* _EXERCISE REQUIREMENTS_
Write out everything in the sewing post below from "Just in case" down to "so quite handy.", switching "garage sale" to "flea market".

* _TEXT FOR ANALYSIS_
▬▬▬▬▬▬

Monday, August 8, 2016

Vogue 1191 Michael Kors knit dress

The sewing resolution for this summer was to stay away from the dresses - but that is a very difficult resolution to keep! Particularly since this pattern has always been calling out to me to sew it up again since its first version, back in 2011. Really? It has been that long?

Of course I still have not sewn it up as pictured on the pattern envelope - with the long sleeves.

green knit front view on me

Earlier this spring at a Bay Area Sewist's meet up I chose this fabric. A few times a year the group does a swap day, either fabrics or patterns and they are a fun way to get rid of stuff you don't want (and probably bring home stuff you don't need) In any case, everything is put out on the tables grouped by fabric type - we stroll around and check out what is there and then there are a few rounds of picking. I spied this green knit print right away and it was 2 full yards so plenty to make a dress. I have picked up some other useful fabrics there as well, and at the very least it is a good way to get some otherwise unloved items that can be used for pattern testing etc. The pattern swaps are fun too, I  have a Vogue Donn Karan pattern that Laura Mae insisted I take as she said "it looks great on everyone" although it is still in my wishful thinking pile.

greenknit front on form

Just in case anyone is ever wondering - that dress form is not my measurements, it is near enough in the bust, but the waist and hips are smaller. I bought it at a garage sale and it is great for everything but exact fitting. Having a custom dress from with length measurements as well as the circumferences would be so nice but I am not about to invest in one now when this one is good enough :) plus it has wheels on the base so quite handy.

Pattern, Pattern, what's the pattern? It is this Vogue Pattern 1191, a Michael Kors design. He has long since stopped doing patterns for Vogue but the ones he did are outstanding. The other one I made is the Vogue 1117, sewn in my first year of blogging. That became my go-to fall/winter party dress for awhile. Do you get to a point where you know all your family/friends have seen a particular item and it is time to move on? This is a small dilemma of sewing, you want to wear the stuff you made and absolutely love - but then there are other newer things that should get worn as well.  Ok not the biggest problem in the world, just an observation.

V1191 ptrn

V1191 tech drawing

This dress has a lot of quirks -sewing wise. Here is the link to my first version of this pattern.

Most obviously I made both my versions sleeveless, as it seems ideal for a summer dress. And I won't say this is not a bit complicated. I laughed at myself a bit, as I must have been going through an analytical phase when I made it the first time, I had noted the number of minutes it took for me to do  step on the instruction sheet. And oh yes, I did look at the instruction sheet, both times. For the record the first version took about 7.5 hours to make, not including staring at the pattern pieces to figure out the origami of it all. This second version was more like 6 hours which for a twisty pleated dress like this I was pretty happy with! But I had worked out all the fit plus the mystery steps in the first version so just sewed without stopping to tear my hair out as happened in the first one :)

▬▬▬▬▬▬

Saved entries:
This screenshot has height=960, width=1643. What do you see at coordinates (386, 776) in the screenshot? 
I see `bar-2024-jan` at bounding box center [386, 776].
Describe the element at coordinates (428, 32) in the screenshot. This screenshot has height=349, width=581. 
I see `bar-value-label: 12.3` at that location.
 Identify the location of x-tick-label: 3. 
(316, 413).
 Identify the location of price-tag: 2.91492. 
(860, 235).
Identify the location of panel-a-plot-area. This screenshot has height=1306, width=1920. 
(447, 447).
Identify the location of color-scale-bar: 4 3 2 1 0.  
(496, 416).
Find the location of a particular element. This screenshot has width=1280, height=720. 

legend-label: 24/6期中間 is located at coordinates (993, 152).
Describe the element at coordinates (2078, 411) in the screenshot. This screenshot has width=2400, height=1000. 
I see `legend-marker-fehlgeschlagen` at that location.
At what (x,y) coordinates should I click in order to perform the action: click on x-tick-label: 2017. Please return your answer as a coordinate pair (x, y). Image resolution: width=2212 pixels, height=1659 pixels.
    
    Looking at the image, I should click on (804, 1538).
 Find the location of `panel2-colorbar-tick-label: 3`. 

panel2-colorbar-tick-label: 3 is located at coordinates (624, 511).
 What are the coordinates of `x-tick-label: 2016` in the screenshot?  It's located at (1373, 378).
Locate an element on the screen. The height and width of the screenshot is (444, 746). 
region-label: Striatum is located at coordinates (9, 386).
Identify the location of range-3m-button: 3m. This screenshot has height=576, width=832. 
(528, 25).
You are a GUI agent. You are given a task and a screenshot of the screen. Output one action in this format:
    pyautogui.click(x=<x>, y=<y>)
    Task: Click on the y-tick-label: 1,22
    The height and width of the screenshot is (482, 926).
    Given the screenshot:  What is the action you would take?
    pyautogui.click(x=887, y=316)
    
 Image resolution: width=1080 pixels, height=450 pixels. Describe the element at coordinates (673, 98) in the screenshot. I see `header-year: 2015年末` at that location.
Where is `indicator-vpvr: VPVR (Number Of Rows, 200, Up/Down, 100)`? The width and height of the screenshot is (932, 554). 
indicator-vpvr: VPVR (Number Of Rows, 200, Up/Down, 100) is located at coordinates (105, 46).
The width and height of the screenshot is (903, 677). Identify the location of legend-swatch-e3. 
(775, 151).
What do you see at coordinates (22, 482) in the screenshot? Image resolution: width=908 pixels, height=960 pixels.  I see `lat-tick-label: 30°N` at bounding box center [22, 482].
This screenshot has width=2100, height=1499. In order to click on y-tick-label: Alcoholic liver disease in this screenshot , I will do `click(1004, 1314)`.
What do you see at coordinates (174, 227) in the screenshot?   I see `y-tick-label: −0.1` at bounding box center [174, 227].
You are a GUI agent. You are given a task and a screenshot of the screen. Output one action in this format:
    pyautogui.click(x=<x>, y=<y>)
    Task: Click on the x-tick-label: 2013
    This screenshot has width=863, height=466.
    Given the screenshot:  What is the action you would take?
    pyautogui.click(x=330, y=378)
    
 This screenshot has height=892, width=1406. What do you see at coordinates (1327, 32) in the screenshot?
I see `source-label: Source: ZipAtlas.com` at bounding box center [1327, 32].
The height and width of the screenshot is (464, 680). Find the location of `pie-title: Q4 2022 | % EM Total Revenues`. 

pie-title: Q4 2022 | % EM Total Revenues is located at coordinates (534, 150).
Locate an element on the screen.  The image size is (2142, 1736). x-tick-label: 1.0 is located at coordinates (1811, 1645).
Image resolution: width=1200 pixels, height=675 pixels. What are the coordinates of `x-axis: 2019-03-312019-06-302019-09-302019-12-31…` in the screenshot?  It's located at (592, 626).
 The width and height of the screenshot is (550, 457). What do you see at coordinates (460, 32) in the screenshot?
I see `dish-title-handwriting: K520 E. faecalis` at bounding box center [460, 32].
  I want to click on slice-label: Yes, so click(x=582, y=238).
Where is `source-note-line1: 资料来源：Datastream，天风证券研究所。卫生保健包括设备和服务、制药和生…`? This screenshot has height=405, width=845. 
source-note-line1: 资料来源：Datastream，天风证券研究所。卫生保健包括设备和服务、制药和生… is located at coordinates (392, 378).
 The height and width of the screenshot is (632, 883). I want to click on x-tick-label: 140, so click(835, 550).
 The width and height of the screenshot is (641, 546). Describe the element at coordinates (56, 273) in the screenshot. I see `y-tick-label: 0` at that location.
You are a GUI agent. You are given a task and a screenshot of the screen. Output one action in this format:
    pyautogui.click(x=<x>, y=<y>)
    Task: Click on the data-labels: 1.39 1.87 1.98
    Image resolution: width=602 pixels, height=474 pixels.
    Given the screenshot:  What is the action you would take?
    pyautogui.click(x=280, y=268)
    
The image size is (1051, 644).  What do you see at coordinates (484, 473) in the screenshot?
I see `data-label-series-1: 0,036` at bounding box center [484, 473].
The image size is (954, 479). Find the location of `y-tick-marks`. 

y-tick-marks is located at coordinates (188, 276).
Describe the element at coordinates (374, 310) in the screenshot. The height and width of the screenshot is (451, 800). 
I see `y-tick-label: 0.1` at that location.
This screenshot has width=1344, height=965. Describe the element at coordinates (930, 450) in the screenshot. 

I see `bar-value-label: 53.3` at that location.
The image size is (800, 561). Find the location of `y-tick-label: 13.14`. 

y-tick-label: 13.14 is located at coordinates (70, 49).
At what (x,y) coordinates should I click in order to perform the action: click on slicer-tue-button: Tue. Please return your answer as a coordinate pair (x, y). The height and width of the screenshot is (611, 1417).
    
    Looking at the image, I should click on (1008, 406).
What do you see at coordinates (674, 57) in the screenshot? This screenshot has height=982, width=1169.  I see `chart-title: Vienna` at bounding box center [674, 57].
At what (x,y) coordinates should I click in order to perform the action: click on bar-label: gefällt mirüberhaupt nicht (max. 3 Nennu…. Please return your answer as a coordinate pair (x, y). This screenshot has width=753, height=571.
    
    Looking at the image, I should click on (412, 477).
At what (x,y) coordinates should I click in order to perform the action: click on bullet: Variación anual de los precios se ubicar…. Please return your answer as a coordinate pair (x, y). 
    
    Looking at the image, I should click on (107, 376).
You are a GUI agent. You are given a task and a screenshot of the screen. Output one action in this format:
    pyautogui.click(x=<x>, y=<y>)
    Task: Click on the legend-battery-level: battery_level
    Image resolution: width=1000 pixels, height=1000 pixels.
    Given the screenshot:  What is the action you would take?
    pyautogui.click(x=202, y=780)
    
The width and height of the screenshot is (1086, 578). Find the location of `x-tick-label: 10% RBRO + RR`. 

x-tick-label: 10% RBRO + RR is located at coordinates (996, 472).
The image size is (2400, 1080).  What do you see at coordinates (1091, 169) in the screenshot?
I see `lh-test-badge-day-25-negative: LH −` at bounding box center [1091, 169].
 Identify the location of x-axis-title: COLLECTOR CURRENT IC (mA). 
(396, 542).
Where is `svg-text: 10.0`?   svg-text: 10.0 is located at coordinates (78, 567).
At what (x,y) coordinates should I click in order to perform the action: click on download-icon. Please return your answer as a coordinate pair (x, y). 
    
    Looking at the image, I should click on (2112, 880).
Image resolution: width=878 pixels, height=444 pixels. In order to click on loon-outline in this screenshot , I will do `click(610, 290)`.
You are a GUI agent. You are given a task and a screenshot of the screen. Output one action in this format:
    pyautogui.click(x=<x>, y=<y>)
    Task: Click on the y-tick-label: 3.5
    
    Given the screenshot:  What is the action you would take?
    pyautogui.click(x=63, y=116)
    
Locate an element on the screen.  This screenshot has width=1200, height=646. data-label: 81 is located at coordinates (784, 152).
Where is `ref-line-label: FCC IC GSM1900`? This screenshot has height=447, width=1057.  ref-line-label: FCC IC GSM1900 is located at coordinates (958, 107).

▬▬▬▬▬▬

* _RESULT BELOW_
Just in case anyone is ever wondering - that dress form is not my measurements, it is near enough in the bust, but the waist and hips are smaller. I bought it at a flea market and it is great for everything but exact fitting. Having a custom dress from with length measurements as well as the circumferences would be so nice but I am not about to invest in one now when this one is good enough :) plus it has wheels on the base so quite handy.